I do not know the background of Dr. MacVicar but in his CV it says him to be involved in clinical trials. This is a good doctor if you ever want to participate in a trial. For the time being I think you should just continue the traditional HT, trying to manage the symptoms. The only negative aspect I find in your status, described above, is the metastasis in the rib-bone. HT will not eliminate it so that you should try other means to handle that spot. You also can get a PET scan to verify if cancer exist in other areas.

Best wishes for the New Year,

VGama

Will Doran
Posts: 207
Joined: Sep 2015

Jackdrum,

Congratulations on your long survival.  That's great.

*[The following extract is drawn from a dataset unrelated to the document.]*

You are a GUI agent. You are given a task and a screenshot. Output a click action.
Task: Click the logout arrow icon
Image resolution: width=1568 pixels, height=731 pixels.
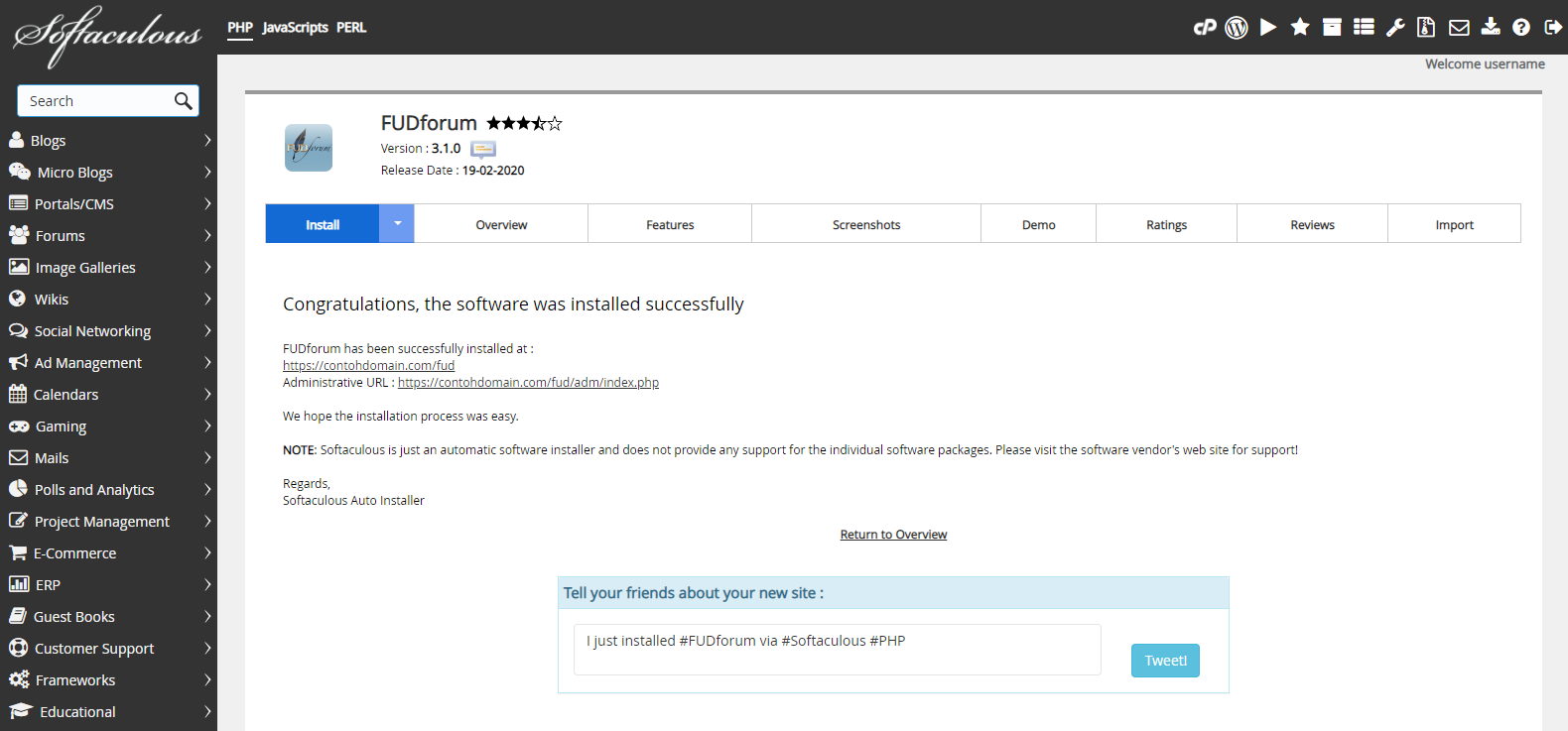pos(1553,28)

I was diagonosed in October of 2013 at age of 67..  PSA 69, Gleason 7.  Had robotic surgery, on December '13.  Followed by 8 weeks of radiation and two full years of Lupron.  I had one lymph node involved on the right groin area.  The spot was so small that it didn't show up in my MRI's. I also have arthritis.  My right hip has been giving me trouble (joint pain and weakness).  I was just at my Chemo Oncology check up two days ago and they say the hip pain is from the radiation.  The radiation was stronger at the right hip area, because of the location of that lymph node with the spot that showed up in my pathology.  So, I understand.  This pain has gotten worse now that I am off the Lupron and my testosterone is back up in the normal range.  They tell me the hip pain is not from the PCa.  I am also on Prolia to help repair bone density damage caused by the radiation.  Prolia will also cause joint pain and muscle weakness, according to my Chemo Oncologist.. 

Love, Peace and God Bless

Will

jackdrum
Posts: 5
Joined: Dec 2007

Thanks Will for your information.  

I'm in the process of getting set up with a different Oncologist and will probably not do anything more until I am set up with him. 

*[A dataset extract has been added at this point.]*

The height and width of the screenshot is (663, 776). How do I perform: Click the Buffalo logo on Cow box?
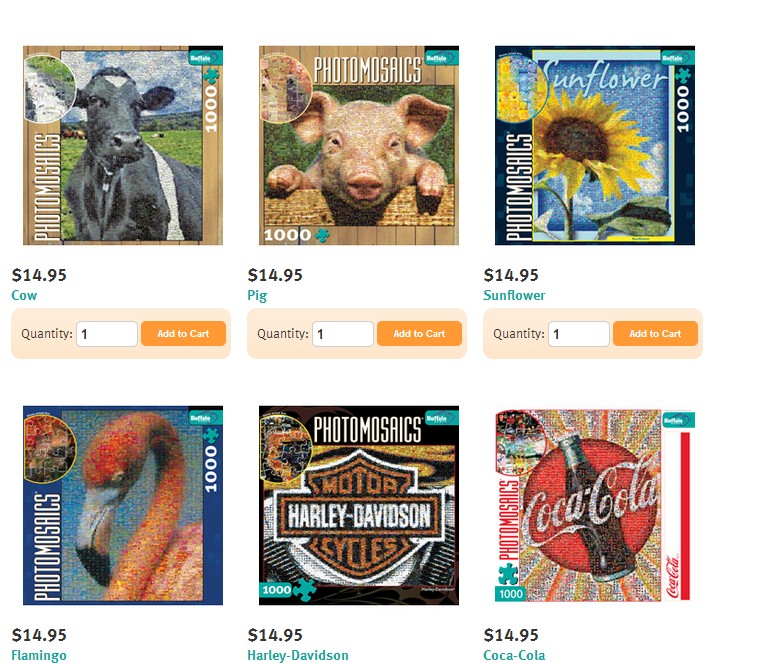pyautogui.click(x=205, y=57)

Happy New Year to all you you.   Praying that 2017 is a good year for us all.  

Jack

Old Salt
Posts: 720
Joined: Aug 2014

The original question was:

My biggest question now is could the 43 radiation treatments I had in 2005 be my hips to be giving me a lot of trouble now.   They are weak, and I am having problems getting up and down, or walking as I did a year ago.   Can the radiation 11 years ago just now be bothering my hips so much.

My answer is no. More importantly, it doesn't really matter. What needs to be addressed is the pain in your hips. Based on your rising PSA, Vasco and others suggest that your cancer has returned. I also agree that hormone therapy could be used to fight this. The problems with your hips could well be caused by the cancer, but can be addressed. As Vasco already suggested, a DEXA scan would be informative. Moreover, various ways of strengthening your hips are available. HOWEVER, other underlying causes for the problems with your hips should be considered as well. A complete 'physical' with emphasis on the hip problems seems warranted.

Independent of the above, I suggest you start bone strengthening exercises.